DATA SECTION:
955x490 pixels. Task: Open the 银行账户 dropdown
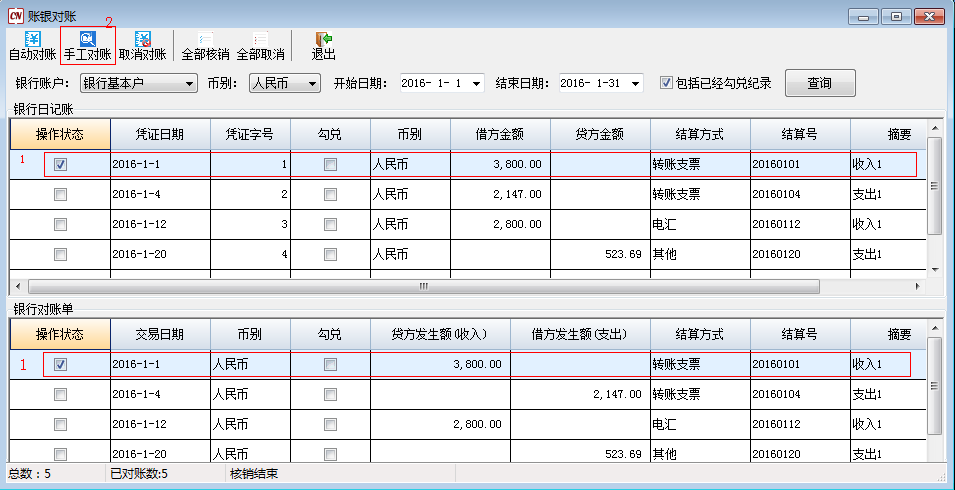click(x=189, y=84)
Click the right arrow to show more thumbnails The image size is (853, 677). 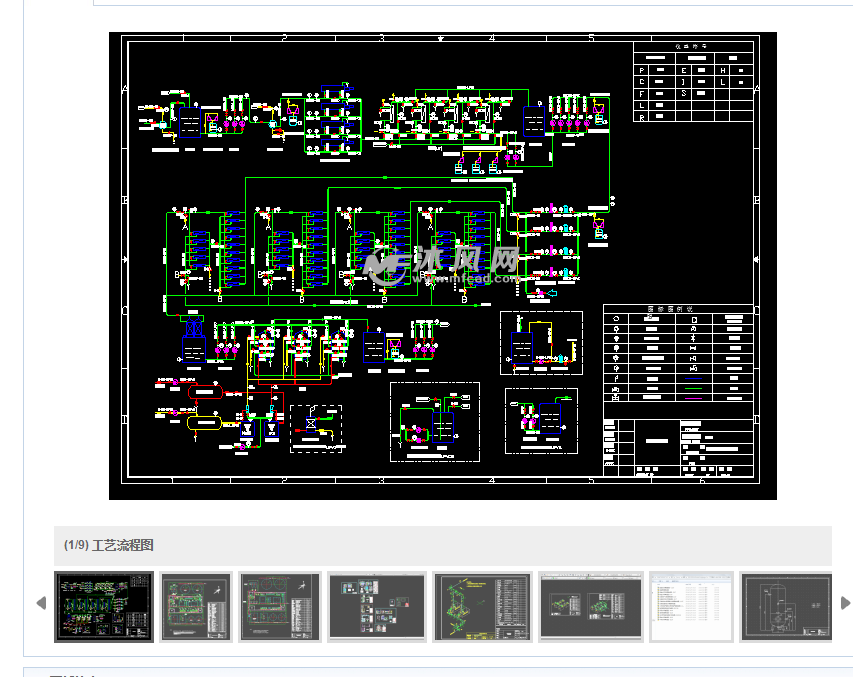pyautogui.click(x=845, y=603)
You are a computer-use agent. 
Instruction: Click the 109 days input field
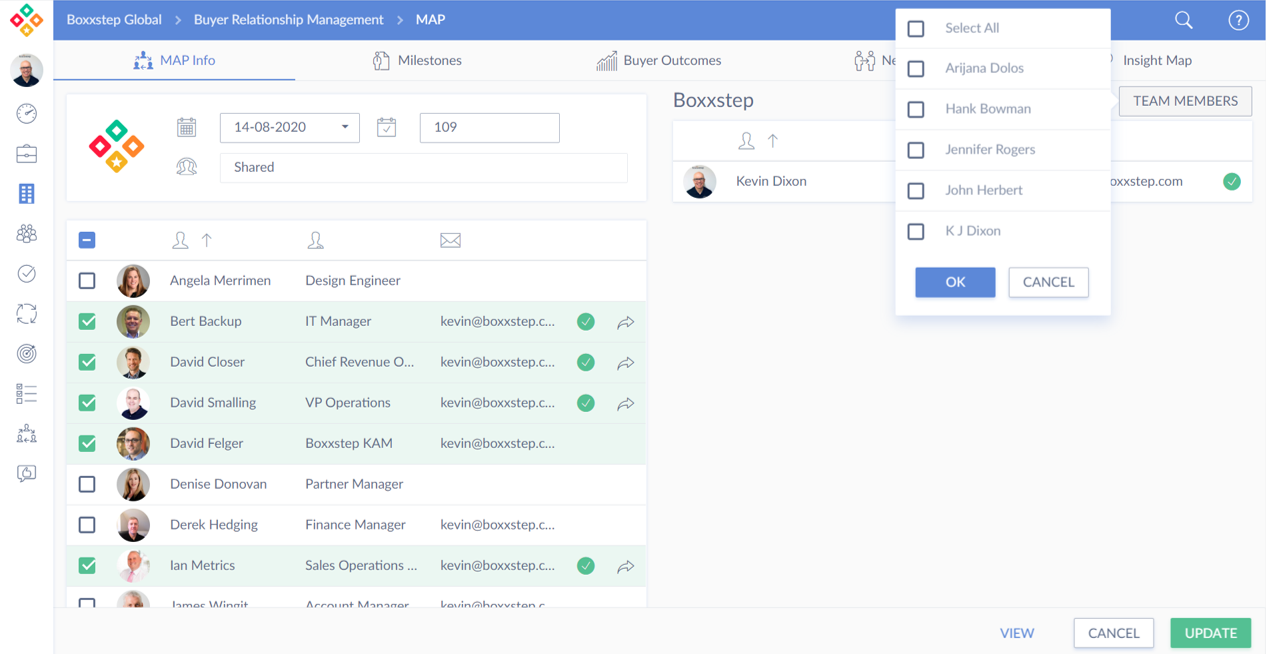[x=489, y=128]
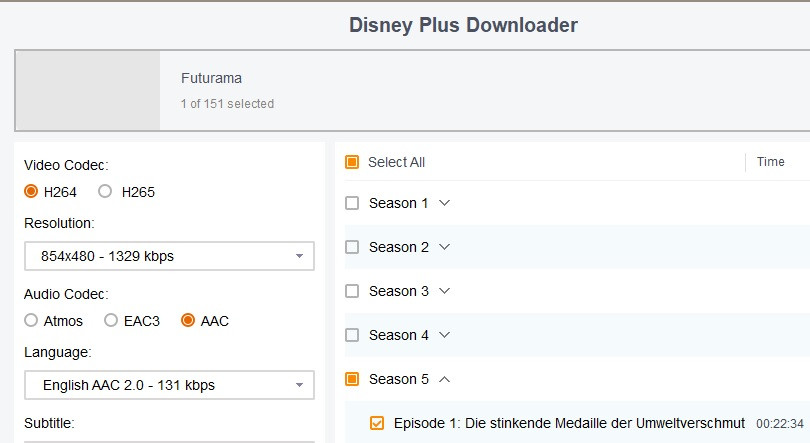Choose EAC3 as the audio codec
This screenshot has height=443, width=810.
point(111,321)
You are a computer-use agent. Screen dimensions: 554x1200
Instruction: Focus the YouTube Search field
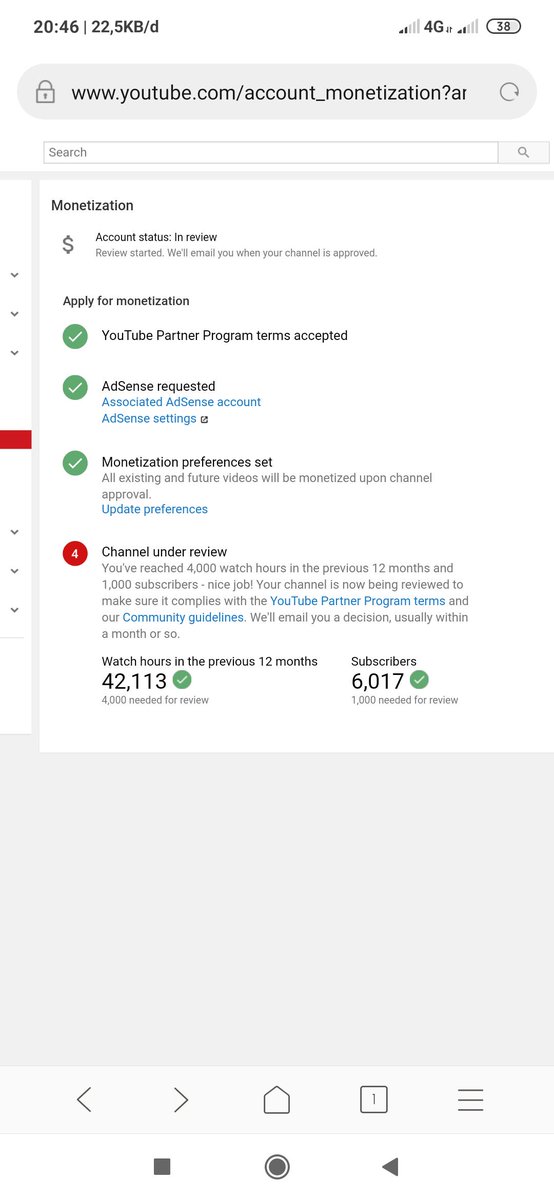(x=271, y=152)
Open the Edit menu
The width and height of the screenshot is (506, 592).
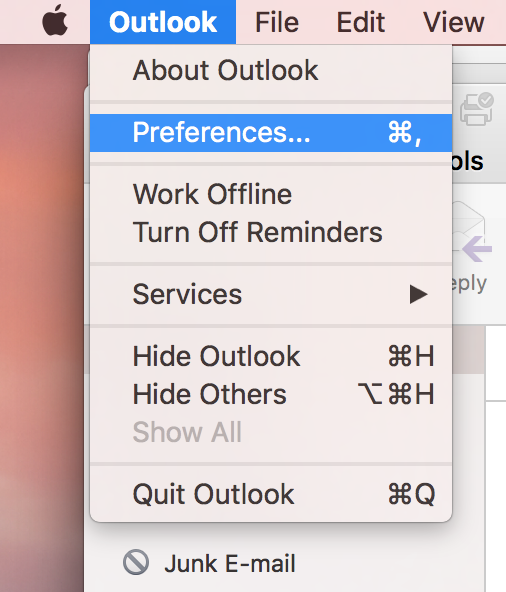coord(361,22)
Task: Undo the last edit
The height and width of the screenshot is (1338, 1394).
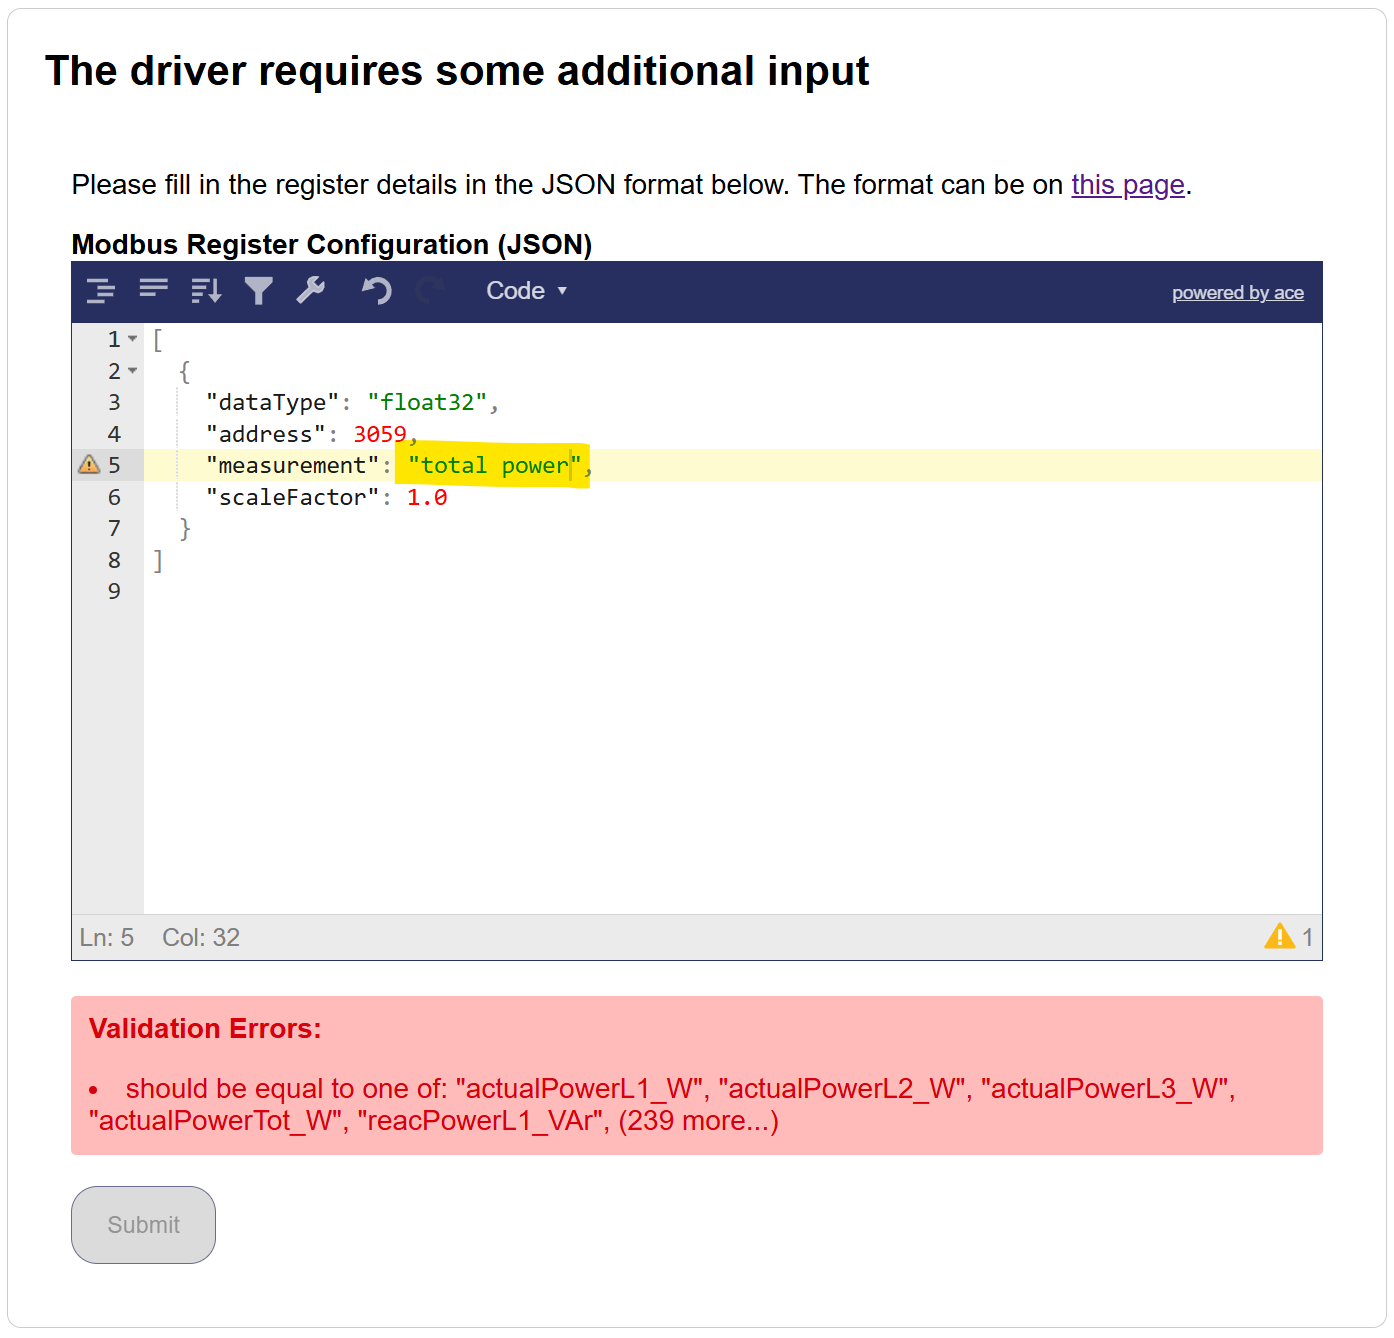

DESCRIPTION OF THE TASK:
Pictures are to be omitted from the copy. Reproduce exactly, and only, the lines from the one containing "Task: Undo the last edit" to the end of the listing above.

ANSWER BELOW:
Task: Undo the last edit
The height and width of the screenshot is (1338, 1394).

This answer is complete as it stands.